▶ **ABOUT THIS TASK**
Skipping the images, transcribe each record below as it is.

[Records contained in a dataset]
[Start of Attachment]
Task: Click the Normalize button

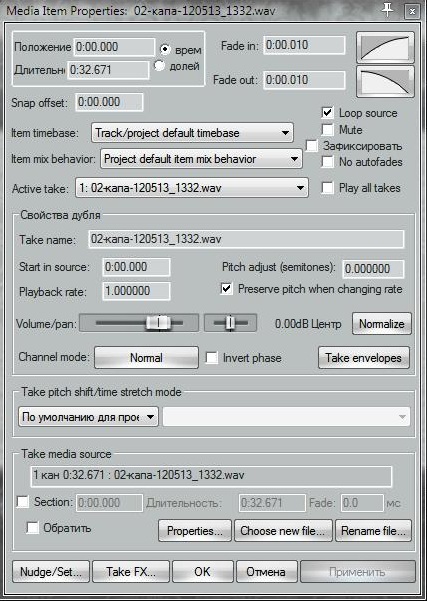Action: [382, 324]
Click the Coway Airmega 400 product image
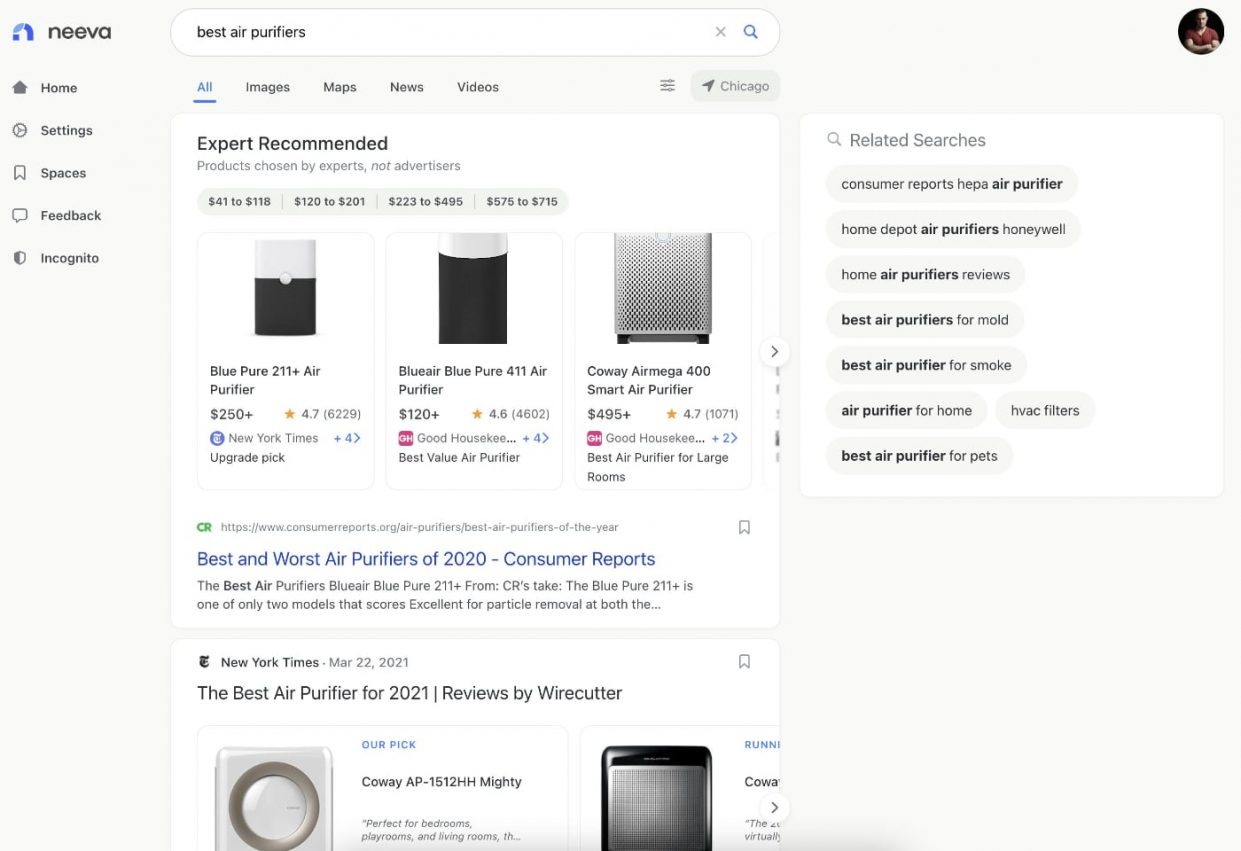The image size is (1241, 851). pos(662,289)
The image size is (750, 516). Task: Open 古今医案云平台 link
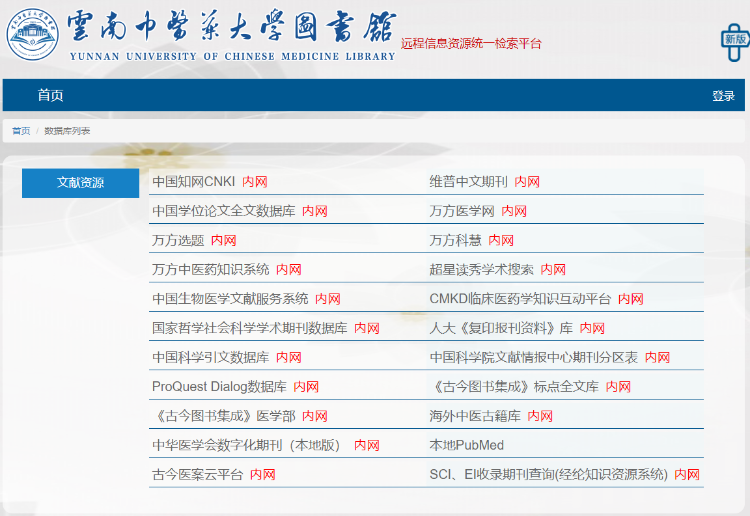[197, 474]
[End of Attachment]
▶ **SOLUTION FOR THIS PROBLEM**
Task: Click the Normalize button

Action: [382, 324]
Click the Coway Airmega 400 product image
The image size is (1241, 851). pos(662,289)
The image size is (750, 516). Task: Open 古今医案云平台 link
[197, 474]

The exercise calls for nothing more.